Hier mal meins sobald die neuen flux 6.5 da sind folgt noch ein foto von dem




http://fotos.mtb-news.de/fotos/showphoto.php/photo/158078/cat/2/si/nox%20vcs/perpage/12


----------



## Heppy (9. Mai 2007)

Hallo, habe mir ein Nox Satellite geschossen.

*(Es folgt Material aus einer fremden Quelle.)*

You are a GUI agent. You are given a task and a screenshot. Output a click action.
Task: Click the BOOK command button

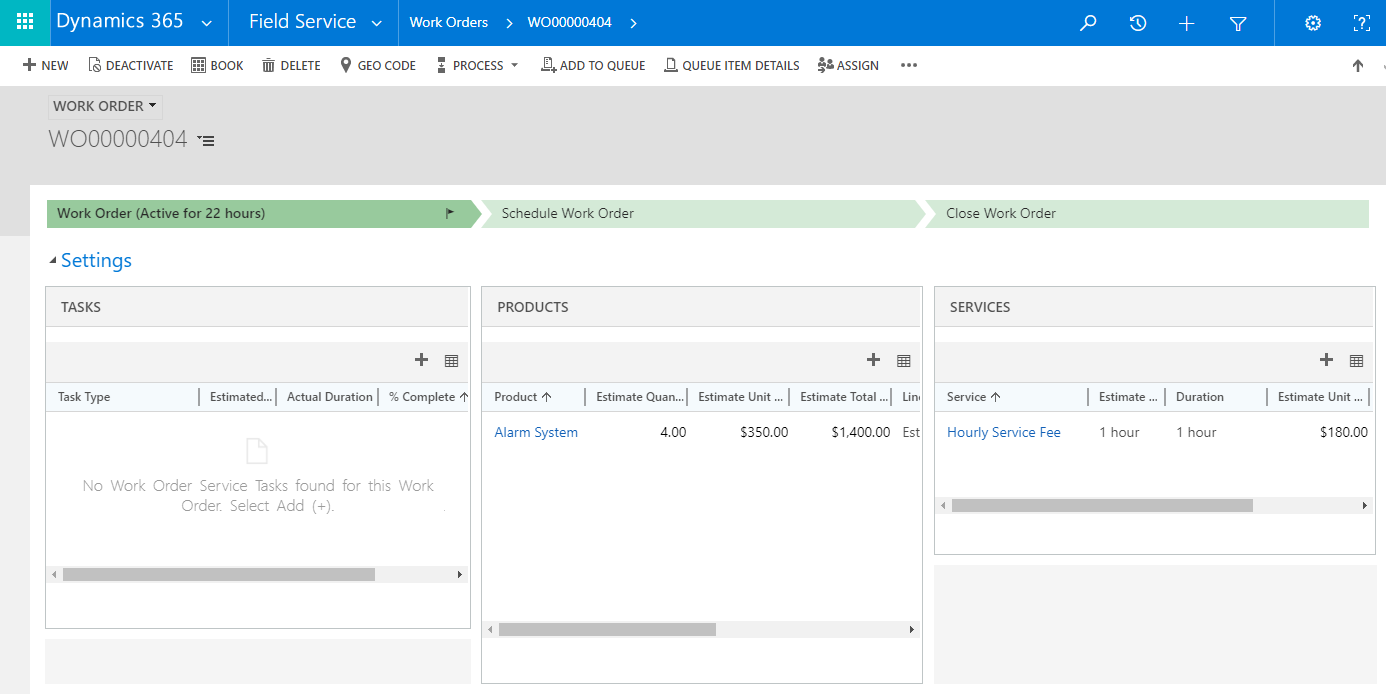coord(217,66)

Nun weiß ich nicht was ich mir da nun ranbauen soll, möchte das Bike in der Stadt benutzen so ein zwei Bordsteinkanten und so, nicht das ich in nen Skatepark fahre, aber ein bissl was aushalten sollte es schon, habe auch schon eine "Rock Shox Tora 318 solo air" gekauft. 

Wenn Ihr wollt postet doch einfach mal eure Satellite(n). 

hier mal meine Teile noch nicht zusammen gebaut, da ich noch überlege ob und was ich da eventuell noch Tausche, die Schaltung ist erstmal komplett LX, mir fehlt noch Kurbel, Tretlager, Mäntel und Schaltgriffe sowie die Bremsgriffe und ein Sattel mit Stütze...

Hier mal die Links zu meiner Baustelle...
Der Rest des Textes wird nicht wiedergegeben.